03-Citadel1If you’re a regular follower of my blog, you may remember I mentioned the Citadel in a previous post. Citadel Hill (Arabic: جبل القلعة Jabal al-Qal’a) overlooks downtown Amman. From there it is possible to see the Roman Theatre, also in the downtown area. Jabal al-Qal’a has been occupied since the Bronze Age (1800 BCE) and the ruins there date back to Roman through the early Islamic Period.


Photo from stalinsmustache.wordpress.com

Now, here’s where we tie it to the Bible (2 Samuel 11). In the 10th century BCE, the Israelite King, David was lusting for Bathsheba after spying on her as she bathed. He had her brought to him, had sex with her, and made her pregnant. So, what could he do? He schemed to bring her husband, Uriah, home from the war, hoping he’d sleep with her and think the child was his. There was a fly in that ointment, though; an ancient kingdom rule forbade warriors in active service to be intimate with their wives.  So, David schemed to have Uriah the Hittite assigned to the front line of the battle against the Ammonites. He even had Uriah, himself, deliver the order that was essentially a death sentence. As expected, the poor soldier was killed there and David took his wife for himself. What a nice guy David was…

The ruins, shown on the map, include the Temple of Hercules, a Byzantine church, a Mosque and palace entrance, and a giant cistern. There is also a small museum with some stunning artifacts on display. Among them are fragments of the Dead Sea Scrolls and statues unearthed in nearby Ain Ghazal representing the oldest known statues of human figures. Here are a few photos. A single fragment of a statue of Hercules has been found. It’s a portion of his hand. The size of the fragment indicates that the statue stood around 13 meters (42.6 feet) tall!


Great Reception Hall


Palace gate with reception hall beyond


View of Roman Theatre from Citadel


Temple of Hercules


One of the temple columns


Temple of Hercules


Temple of Hercules with statue fragment


The only surviving fragment of a 13 meter tall statue of Hercules


My favorite view of the temple


Byzantine Church




6 thoughts on “C is for Citadel

  1. A land of mystery and beauty ~ and that light!

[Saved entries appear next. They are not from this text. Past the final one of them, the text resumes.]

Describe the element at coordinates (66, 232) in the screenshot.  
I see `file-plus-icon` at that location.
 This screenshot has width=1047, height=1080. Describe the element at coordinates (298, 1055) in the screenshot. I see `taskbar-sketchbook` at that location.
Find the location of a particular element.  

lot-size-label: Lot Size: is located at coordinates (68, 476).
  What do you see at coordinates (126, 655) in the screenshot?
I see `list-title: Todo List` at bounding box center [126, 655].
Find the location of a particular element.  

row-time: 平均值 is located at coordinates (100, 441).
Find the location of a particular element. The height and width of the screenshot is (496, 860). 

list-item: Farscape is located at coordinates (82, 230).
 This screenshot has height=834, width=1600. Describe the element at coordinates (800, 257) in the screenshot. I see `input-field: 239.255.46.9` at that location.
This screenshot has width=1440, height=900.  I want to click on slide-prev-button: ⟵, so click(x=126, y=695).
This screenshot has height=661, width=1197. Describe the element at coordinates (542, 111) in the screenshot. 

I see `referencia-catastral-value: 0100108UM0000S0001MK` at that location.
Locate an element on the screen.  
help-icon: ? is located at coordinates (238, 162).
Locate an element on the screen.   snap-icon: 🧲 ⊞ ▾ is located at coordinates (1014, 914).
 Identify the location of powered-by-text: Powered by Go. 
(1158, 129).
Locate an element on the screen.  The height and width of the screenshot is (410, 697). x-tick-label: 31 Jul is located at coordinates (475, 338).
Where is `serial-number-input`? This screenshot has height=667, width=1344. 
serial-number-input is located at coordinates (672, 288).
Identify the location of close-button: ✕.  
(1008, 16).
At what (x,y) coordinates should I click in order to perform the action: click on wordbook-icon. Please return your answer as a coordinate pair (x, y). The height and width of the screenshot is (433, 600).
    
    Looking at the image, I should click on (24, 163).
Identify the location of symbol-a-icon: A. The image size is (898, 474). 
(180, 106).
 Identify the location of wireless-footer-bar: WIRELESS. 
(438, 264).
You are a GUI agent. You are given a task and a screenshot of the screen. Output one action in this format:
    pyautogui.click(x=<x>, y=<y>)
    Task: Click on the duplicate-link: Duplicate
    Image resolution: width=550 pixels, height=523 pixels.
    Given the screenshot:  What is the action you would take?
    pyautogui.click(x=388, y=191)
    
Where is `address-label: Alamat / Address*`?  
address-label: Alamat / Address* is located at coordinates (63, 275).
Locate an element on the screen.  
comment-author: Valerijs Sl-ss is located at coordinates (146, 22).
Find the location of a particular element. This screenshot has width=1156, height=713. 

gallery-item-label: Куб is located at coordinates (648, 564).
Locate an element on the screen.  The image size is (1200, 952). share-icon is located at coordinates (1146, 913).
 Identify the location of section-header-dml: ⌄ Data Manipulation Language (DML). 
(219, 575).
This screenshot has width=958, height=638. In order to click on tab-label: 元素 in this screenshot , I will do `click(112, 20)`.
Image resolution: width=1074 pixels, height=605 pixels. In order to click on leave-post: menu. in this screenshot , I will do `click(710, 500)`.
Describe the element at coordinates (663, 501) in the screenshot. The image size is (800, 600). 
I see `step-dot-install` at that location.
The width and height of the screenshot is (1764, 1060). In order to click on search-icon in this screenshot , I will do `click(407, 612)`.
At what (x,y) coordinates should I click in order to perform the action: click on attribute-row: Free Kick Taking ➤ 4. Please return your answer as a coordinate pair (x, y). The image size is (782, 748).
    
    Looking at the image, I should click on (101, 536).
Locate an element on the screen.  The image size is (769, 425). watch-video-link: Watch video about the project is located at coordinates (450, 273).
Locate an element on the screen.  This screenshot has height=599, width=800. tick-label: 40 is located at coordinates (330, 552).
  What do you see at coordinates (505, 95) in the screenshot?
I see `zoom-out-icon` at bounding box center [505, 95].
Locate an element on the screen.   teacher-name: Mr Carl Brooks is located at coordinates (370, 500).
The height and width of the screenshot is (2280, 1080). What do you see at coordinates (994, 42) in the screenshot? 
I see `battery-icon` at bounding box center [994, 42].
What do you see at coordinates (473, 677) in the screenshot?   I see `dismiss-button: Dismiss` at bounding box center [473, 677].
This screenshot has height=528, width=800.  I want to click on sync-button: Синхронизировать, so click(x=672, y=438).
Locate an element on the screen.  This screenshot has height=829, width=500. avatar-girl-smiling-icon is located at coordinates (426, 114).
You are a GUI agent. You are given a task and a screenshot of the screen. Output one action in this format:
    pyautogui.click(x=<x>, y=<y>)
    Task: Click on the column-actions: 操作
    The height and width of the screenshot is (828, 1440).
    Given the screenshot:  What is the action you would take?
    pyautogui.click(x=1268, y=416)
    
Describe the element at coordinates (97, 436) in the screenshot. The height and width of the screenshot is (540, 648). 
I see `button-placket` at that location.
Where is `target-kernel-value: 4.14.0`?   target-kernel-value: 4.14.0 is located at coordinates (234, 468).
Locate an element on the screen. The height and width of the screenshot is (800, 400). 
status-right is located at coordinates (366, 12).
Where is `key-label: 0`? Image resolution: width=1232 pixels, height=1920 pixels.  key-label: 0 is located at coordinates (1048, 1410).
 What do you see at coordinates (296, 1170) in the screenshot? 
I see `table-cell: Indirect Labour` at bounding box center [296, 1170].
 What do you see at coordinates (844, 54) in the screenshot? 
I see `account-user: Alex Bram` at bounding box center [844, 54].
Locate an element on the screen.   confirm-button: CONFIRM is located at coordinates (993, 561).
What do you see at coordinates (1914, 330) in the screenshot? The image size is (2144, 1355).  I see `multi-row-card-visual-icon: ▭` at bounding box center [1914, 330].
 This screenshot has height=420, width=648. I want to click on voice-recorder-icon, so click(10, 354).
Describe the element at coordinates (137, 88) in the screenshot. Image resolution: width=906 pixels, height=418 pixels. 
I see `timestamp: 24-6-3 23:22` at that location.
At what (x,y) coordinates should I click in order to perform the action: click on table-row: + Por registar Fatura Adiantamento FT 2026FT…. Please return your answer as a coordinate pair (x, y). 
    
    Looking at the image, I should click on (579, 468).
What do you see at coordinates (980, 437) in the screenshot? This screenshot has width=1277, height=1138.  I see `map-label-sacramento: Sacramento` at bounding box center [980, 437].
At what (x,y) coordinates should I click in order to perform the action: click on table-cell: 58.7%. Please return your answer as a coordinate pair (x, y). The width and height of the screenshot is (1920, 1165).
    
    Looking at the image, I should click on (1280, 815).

Lucky you Jim, and thank you so much for sharing my friend ;-P (as for David… erm…)

  2. Hey. You know this plance very well. Tell me more about the portion of Hercules hand. It is so bright white compared to the color of the aged stone of the columns. What made it so different?

  3. Hey Cathy, thanks for stopping and checking out the post! I’ll be here every day this month except Sundays. Hercules’ hand is whiter because it’s marble. The temple, churches, etc are primarily sandstone. Some of the columns appear (to me) to be cement. As you know, it was the Romans who first perfected Portland Cement. The secret was lost for many, many centuries before being rediscovered in modern times. I don’t remember seeing it at the Citadel, but in other sites I’ve visited the cement has eroded over the years to reveal small stones that were added to the mix.